SRE Practices

Service Level Objectives, error budgets, toil reduction, and reliability engineering practices for Kubernetes-based platforms.

SLI / SLO / SLA Framework

SLI (Service Level Indicator)
  → A quantitative measure of a service dimension
  → Examples: request success rate, p99 latency, uptime percentage

SLO (Service Level Objective)
  → Target for an SLI over a time window
  → Examples: 99.9% success rate over 30 days, p99 latency < 200ms
  → Internal commitment — the goal your team operates to

SLA (Service Level Agreement)
  → Contractual commitment with external consequences (refunds, penalties)
  → SLA < SLO (set SLA at 99.5% if you target SLO of 99.9%)

Error Budget
  → 100% - SLO = allowed downtime
  → 99.9% SLO → 0.1% error budget → 43.8 min/month
  → Budget governs how fast you can move (deploy, change) vs stabilize

Defining SLOs

# Good SLIs are user-facing, measurable, and meaningful:

# Availability SLI (success rate)
SLI = successful_requests / total_requests
# Where "successful" = HTTP 2xx and 3xx (not 5xx, timeouts)

# Latency SLI
SLI = requests_served_faster_than_threshold / total_requests
# "What % of requests completed within 200ms?"
# Better than "average latency" which hides tail problems

# Freshness SLI (for data pipelines)
SLI = data_age_seconds < threshold
# "Is the data less than 5 minutes old?"

# Saturation SLI
SLI = current_utilization / capacity
# "Is the service below 80% resource utilization?"

# Example SLO document:
service: payments-api
slos:
  - name: availability
    sli: sum(rate(http_requests_total{status!~"5.."}[5m])) /
         sum(rate(http_requests_total[5m]))
    target: 99.9
    window: 30d
  - name: latency
    sli: histogram_quantile(0.99, rate(http_request_duration_seconds_bucket[5m]))
    target: 0.2   # 200ms
    window: 30d
    alerting: burn_rate

Error Budget Policy

# Error budget policy — what happens when budget runs low:

# Budget remaining > 50%: normal operations, new features allowed
# Budget remaining 25-50%: feature freeze optional, focus on reliability
# Budget remaining < 25%: feature freeze, prioritize reliability work
# Budget remaining 0% (exhausted): no new features, fix first

# Track error budget burn rate (how fast budget is consumed):
# Burn rate = error_rate / (1 - SLO)
# Example: SLO = 99.9%, current error rate = 1%
# Burn rate = 1% / 0.1% = 10x
# → Exhausts 30-day budget in 3 days

# Prometheus SLO alerting (multi-window burn rate):
# Fast burn (1h window, 14x burn): pages immediately
# Slow burn (6h window, 6x burn): tickets + notify
# See: sloth.dev, pyrra.dev for SLO tooling

Prometheus SLO Rules

# PrometheusRule for payments-api SLO
apiVersion: monitoring.coreos.com/v1
kind: PrometheusRule
metadata:
  name: payments-api-slo
  namespace: monitoring
spec:
  groups:
  - name: payments-api.slo
    interval: 30s
    rules:
    # Availability recording rules
    - record: job:http_requests:rate5m
      expr: sum(rate(http_requests_total{job="payments-api"}[5m]))
    - record: job:http_errors:rate5m
      expr: sum(rate(http_requests_total{job="payments-api",status=~"5.."}[5m]))

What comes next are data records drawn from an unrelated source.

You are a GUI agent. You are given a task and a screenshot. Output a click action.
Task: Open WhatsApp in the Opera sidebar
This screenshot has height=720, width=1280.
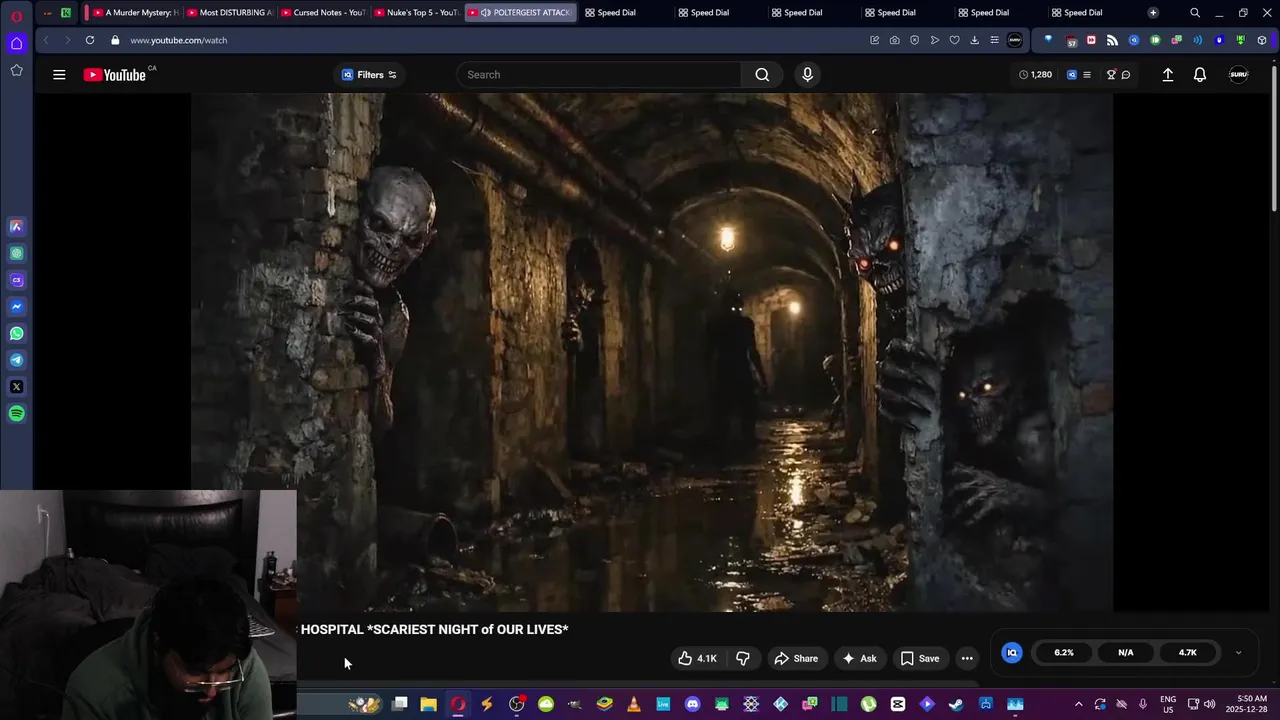pos(16,334)
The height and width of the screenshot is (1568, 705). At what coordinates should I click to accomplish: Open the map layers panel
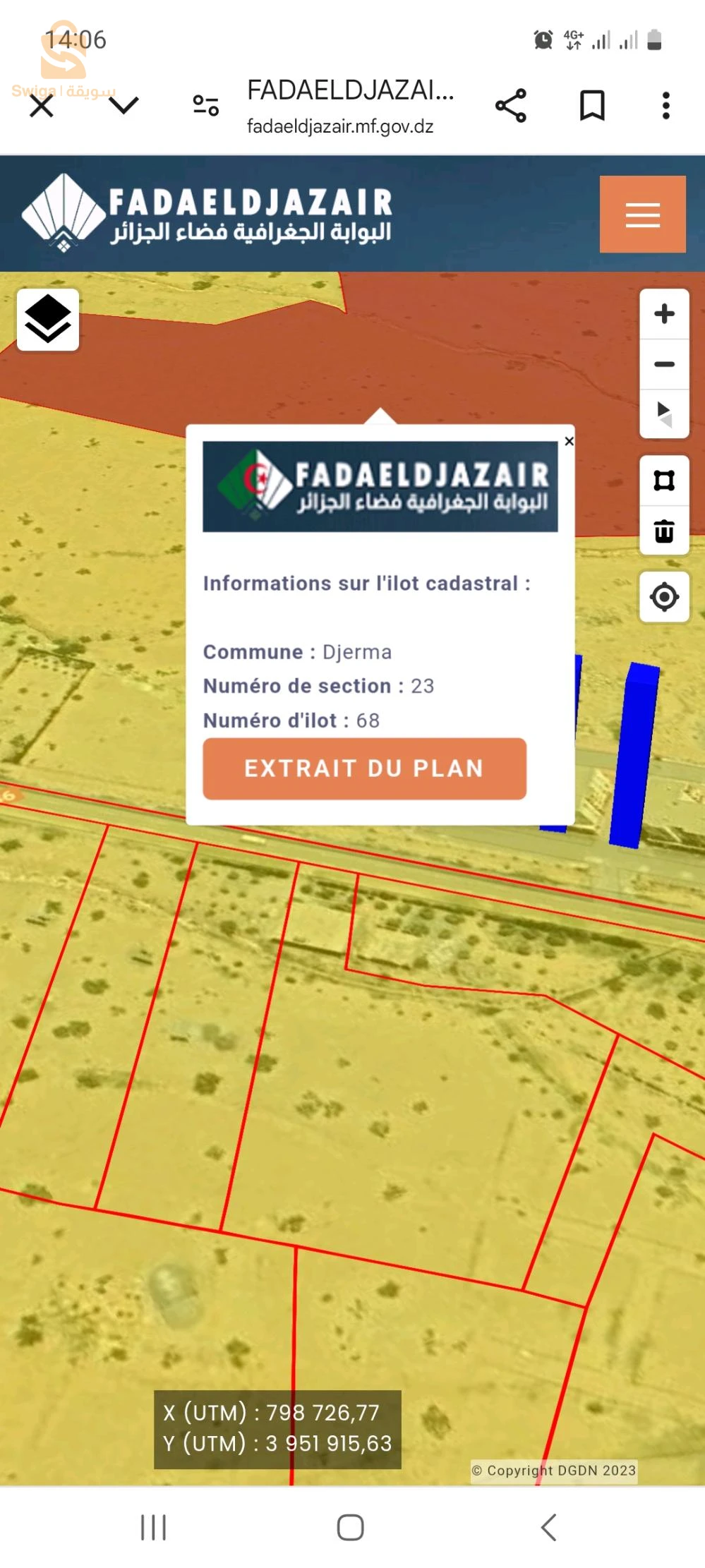48,320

    # Error budget burn rate alerts (multi-window, multi-burn-rate)
    - alert: PaymentsAPIHighErrorRate
      expr: |
        (
          job:http_errors:rate5m / job:http_requests:rate5m > (14.4 * 0.001)
        ) and (
          job:http_errors:rate1h / job:http_requests:rate1h > (14.4 * 0.001)
        )
      labels:
        severity: critical
        slo: availability
      annotations:
        summary: "Payments API burning error budget at 14x rate (P1)"
        runbook_url: "https://wiki.example.com/runbooks/payments-api-high-error-rate"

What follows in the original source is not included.